In order for large language models to perform their functionalities, there are certain parameters and configurations that can be updated to allow the responses from the models meet the objectives at hand.

These parameters are generally known as inference parameters as they are used to help during “inference” also know as the prediction step.

Max New Token

The max new token is what is used to limit the number of words that are generated. Usually, when the output tries to cut off the generation at the end of a sentence.

Next Token Selection Approaches

Next word selection deals with approach by which the next word can be selected. There are namely two ways:

Greedy
Random Weight Sampling

Greedy

With greedy selection, the idea is to select the next word/token with the highest probability. For example: “Dotun is a boy”, boy would always be selected if that is the highest word after “a” to describe a person. This could be helpful in situation whereby we want matter of fact answers.

Random (weight) sampling

With random sampling, this allows a bit of randomness in the output description. There are two parameters that can be configured in this case.

Top K: In this case, the next word is chosen from a limited set of “k” token options. So the idea being that we narrow the options the llm sees to the a few number of token options.
Top P: In this an output is selected based on a random probability threshold.
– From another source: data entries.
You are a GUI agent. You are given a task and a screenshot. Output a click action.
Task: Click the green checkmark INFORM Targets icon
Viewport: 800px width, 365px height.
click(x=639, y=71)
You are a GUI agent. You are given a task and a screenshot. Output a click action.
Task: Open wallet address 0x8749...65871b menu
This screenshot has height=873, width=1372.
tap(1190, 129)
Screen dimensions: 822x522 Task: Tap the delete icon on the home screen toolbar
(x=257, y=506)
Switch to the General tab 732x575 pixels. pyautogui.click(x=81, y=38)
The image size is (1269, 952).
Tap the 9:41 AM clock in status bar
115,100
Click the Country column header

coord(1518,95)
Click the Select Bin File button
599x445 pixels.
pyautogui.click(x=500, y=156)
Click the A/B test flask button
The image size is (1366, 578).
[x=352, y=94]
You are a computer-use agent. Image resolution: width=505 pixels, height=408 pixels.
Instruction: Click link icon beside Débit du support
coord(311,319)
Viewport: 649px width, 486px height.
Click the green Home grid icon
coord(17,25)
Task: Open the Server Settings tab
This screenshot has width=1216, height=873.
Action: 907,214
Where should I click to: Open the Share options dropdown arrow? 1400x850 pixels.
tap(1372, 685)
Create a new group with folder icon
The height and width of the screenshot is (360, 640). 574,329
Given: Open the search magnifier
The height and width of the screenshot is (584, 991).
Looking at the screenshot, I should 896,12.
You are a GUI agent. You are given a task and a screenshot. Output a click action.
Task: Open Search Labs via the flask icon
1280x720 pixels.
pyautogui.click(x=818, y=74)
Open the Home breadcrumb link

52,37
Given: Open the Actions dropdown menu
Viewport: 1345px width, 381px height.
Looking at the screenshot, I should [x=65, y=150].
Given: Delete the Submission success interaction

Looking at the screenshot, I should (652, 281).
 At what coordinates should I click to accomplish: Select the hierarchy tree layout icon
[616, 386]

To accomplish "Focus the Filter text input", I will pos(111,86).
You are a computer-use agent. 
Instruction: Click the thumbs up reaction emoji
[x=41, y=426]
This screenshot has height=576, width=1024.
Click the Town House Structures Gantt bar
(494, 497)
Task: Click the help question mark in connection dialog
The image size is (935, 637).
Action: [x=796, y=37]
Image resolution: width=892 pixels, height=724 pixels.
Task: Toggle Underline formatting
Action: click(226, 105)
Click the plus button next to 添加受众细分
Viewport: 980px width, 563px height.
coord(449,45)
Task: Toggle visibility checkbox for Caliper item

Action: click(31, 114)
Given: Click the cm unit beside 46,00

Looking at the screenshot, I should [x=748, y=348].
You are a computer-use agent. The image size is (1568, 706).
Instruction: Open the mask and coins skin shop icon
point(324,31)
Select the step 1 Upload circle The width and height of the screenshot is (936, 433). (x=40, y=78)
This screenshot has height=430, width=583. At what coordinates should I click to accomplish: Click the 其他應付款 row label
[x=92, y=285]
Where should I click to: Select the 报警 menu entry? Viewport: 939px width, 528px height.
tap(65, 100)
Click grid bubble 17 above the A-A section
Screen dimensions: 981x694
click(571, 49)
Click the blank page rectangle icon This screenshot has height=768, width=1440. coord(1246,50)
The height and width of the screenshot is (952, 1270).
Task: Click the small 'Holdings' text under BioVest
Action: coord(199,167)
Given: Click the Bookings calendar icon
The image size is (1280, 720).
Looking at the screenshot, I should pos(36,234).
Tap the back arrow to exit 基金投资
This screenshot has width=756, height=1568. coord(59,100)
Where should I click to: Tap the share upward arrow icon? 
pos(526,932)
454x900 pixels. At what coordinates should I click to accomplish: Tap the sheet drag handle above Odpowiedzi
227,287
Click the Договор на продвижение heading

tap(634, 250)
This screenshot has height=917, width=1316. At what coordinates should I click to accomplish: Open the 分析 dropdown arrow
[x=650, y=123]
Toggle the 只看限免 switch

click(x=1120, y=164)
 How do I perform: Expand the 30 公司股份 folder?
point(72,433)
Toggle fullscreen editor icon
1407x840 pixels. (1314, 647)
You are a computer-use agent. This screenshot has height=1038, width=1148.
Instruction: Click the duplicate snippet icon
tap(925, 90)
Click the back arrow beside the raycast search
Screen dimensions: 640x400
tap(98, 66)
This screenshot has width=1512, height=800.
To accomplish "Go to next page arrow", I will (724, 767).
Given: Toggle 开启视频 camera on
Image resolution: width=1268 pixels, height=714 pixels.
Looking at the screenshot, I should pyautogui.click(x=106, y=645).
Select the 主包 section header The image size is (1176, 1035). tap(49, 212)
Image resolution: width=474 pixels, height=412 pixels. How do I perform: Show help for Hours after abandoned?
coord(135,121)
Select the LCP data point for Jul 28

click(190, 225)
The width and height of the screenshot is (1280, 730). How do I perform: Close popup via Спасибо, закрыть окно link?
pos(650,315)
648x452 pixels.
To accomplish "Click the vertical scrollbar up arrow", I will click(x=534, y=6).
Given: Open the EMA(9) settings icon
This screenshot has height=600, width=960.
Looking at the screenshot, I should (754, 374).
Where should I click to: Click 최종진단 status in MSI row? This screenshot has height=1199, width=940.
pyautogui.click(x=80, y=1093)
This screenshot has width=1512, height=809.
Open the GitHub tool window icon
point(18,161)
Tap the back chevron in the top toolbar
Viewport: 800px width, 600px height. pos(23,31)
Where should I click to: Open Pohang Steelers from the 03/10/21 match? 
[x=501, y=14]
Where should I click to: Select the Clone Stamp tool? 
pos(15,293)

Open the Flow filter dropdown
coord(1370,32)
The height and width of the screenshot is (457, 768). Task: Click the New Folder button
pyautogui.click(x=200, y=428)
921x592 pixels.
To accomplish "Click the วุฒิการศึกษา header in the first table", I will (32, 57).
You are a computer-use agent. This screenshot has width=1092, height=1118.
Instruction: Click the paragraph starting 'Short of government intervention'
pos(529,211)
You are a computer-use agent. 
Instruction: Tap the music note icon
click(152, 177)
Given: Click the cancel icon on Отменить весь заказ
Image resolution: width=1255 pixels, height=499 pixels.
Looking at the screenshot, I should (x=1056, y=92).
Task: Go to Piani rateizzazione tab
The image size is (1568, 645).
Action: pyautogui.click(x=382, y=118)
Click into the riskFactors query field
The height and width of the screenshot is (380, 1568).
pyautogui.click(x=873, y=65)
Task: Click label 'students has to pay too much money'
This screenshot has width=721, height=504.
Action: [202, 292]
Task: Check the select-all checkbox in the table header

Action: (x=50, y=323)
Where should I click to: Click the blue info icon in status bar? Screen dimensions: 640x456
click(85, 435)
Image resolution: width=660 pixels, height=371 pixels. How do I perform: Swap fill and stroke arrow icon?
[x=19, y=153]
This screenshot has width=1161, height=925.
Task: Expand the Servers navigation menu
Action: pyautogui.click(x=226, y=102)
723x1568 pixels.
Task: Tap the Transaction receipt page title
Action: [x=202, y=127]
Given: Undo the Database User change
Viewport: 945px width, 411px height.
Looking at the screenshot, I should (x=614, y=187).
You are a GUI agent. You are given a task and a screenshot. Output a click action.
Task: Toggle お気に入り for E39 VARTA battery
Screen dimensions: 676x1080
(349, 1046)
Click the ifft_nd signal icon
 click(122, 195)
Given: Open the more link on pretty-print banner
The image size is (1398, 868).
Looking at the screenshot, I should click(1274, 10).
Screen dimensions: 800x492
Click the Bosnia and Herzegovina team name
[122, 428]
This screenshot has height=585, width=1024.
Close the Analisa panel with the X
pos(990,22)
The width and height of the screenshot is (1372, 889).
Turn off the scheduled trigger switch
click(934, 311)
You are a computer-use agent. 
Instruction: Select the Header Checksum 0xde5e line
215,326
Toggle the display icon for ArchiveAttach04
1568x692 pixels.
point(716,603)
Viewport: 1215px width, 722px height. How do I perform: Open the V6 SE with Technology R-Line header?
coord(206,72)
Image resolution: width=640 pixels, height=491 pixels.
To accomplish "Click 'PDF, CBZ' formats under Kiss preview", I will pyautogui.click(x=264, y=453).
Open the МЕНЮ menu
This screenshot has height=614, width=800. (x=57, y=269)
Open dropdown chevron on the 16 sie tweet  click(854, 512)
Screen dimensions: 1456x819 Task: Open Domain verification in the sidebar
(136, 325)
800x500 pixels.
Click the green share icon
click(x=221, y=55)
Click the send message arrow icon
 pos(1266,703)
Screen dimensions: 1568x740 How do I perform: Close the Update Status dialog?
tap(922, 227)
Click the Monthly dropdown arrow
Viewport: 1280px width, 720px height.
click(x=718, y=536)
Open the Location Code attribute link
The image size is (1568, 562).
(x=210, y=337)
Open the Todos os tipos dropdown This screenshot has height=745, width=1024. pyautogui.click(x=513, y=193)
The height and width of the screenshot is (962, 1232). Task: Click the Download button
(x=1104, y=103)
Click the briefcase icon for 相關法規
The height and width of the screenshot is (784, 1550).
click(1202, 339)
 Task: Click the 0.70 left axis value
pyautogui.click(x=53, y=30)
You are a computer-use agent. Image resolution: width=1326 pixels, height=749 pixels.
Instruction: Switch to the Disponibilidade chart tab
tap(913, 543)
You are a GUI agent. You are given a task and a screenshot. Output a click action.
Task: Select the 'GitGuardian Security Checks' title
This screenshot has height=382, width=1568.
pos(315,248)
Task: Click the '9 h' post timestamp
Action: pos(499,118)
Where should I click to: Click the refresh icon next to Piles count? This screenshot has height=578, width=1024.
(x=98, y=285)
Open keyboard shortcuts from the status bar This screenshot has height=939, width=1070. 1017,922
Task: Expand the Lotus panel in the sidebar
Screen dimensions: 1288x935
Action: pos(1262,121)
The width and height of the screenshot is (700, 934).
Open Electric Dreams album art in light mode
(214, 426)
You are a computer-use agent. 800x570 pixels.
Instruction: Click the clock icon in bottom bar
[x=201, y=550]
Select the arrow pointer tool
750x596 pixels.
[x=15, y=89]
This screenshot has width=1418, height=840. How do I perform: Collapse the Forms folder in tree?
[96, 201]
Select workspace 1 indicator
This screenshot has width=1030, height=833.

So the idea here is that the top tokens are selected based on a cumulative probability

Temperature:

The temperature parameter determines the level of randomness in terms of selecting the next word. Sometimes we might want the llm output to be a bit more creative vs factual. For example, asking an llm to perform some creative efforts such as writing a poem, a love song etc might not need any sort of factual responses but more creativity. For temperature, the higher the temperature, the more creative the output, and the lower the temperature, the more factual.